2. Manually turn on the spindle - 2000 rpm
3. Lower the Z until the flycutter kisses the high spot. Go slow. Use .010 and .001 increments when you get close. Depending on width of baseplate you might need to move to the right to kiss the baseplate.
4. Keep lowering Z (slowly) until you have the depth for your first pass.
5. Switch to continuous jog and set it to 15-20 IPM
6. Press and hold the right arrow key.
7. Travel all the way across the plate while watching the travel limit for X.
8. Stop when the flycutter stops cutting, flycutter it off the baseplate, or close to the X travel limit.
9. Select .001 step - assuming you are taking off the material in more than 1 pass.
10. Lower Z for the second cut (make sure you are on .001" step - not cont). For the final pass you might want to use .0005" step to lightly kiss the machined surface you want to match.
11. Press and hold the left arrow key to pass the flycutter over the baseplate.
12. Stop once the flycutter is done cutting, off the baseplate, or close to the limit switch.
    Rinse and Repeat…

I used this manual control to surface my oversized baseplate… Just make sure you don’t hit Z down when you are close to the baseplate and in CONT step mode.

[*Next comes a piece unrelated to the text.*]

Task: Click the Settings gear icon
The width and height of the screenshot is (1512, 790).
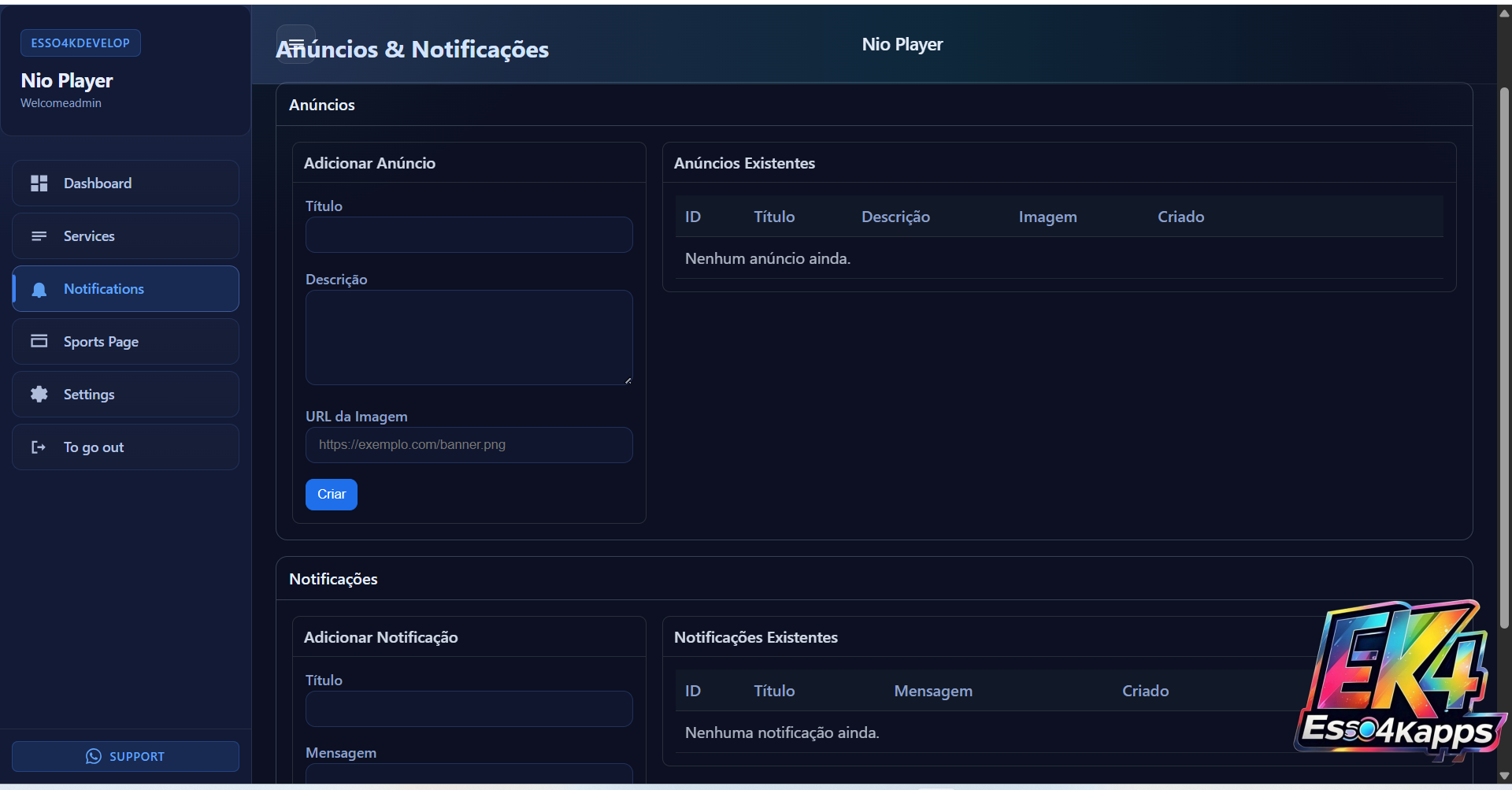Action: [39, 394]
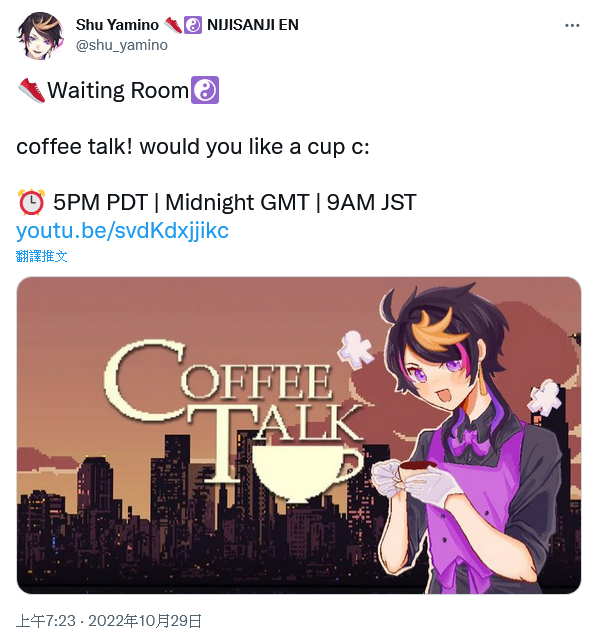Click the Waiting Room text line

[118, 90]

I ended up generating a tool path with Fusion with a 0.001” depth of cut. So far so good. I found the high spot and am just going to take it down 0.010” at a time until I’ve got it all flat. At the very least, it was a good kick in the butt to get the CAD/CAM pipeline all set up.

It was kind of clunky and awkward to generate because Fusion really wants to have a full tool diameter + some margin away from the stock and there is not 2”+ of space on both sides of the baseplate for that travel.